Document ->
How Early Weed Control Impacts Soybean Crop Yield

March 18, 2022

Controlling weeds is a big part and an important part of soybean production, as they can cause significant yield losses.

An effective integrated weed management (IWM) strategy includes field scouting, crop rotation, cover crops and weed control. 

When is the best time to remove weeds for optimal soybean yields?

As with many things, timing is everything, and that includes early weed control. You’ll need to consider this crucial factor when planning your IWM strategy for soybeans.

In a study of 13 fields in Ontario and Nebraska, it was successfully shown that crops should remain weedfree before the V3 (third node) growth stage to maintain maximum soybean yield potential.

The study also showed that the period during which soybeans should be absolutely free of weed competition corresponds to the VC to V3 growth stages, respectively, because weeds that emerge after the V3 growth stage can affect soybean yield, but to a much lesser extent.

However, keep in mind that weeds that emerge after the V3 growth stage can potentially increase the weed seed bank in the soil and interfere with harvest operations even if soybean yield is only slightly affected.

An overview of the most destructive soybean weeds  

Not all weeds affect soybean yields in the same way. The table below shows soybean crop yield losses due to weeds in two different known population densities.

Information supplied ->

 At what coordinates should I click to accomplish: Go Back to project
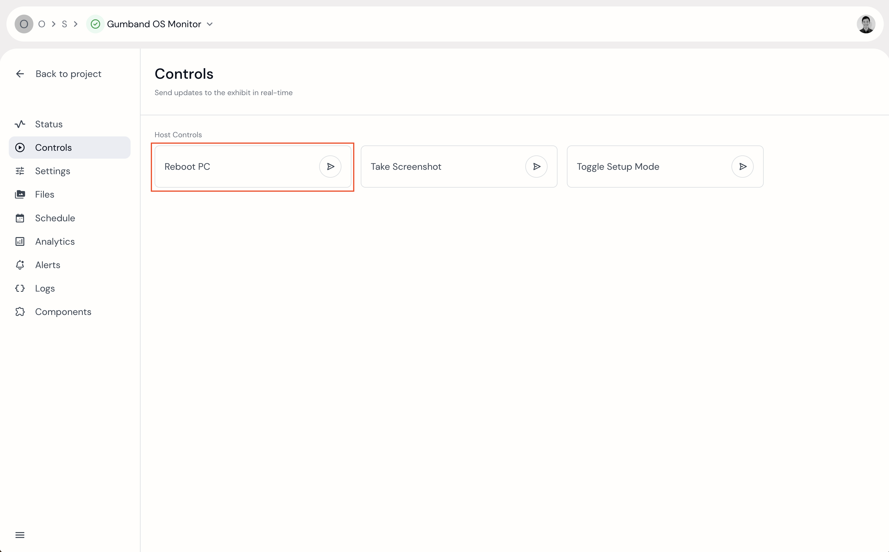68,74
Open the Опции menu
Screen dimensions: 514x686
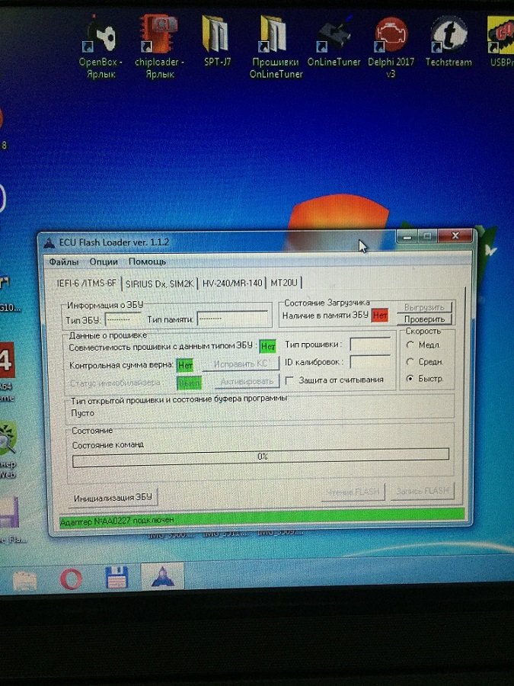(x=104, y=261)
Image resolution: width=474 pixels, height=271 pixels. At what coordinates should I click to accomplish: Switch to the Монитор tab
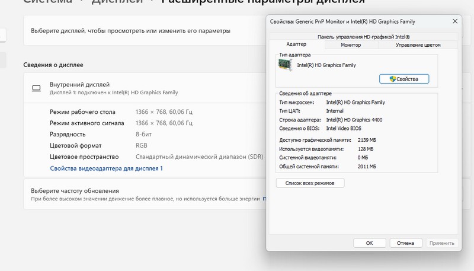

Written instruction 1 ->
Translate into Spanish this sentence from the soybean weed control article: "An effective integrated weed management (IWM) strategy includes field scouting, crop rotation, cover crops and weed control."
Written instruction 2 ->
In the soybean weed control article, shorten the paragraph that begins "However, keep in mind that weeds" while keeping its main facts.

Written solution 1 ->
Una estrategia eficaz de manejo integrado de malezas (IWM) incluye el monitoreo de campo, la rotación de cultivos, los cultivos de cobertura y el control de malezas.

Written solution 2 ->
Even when they barely cut soybean yield, weeds that emerge after the V3 stage can still add to the weed seed bank in the soil and get in the way of harvest.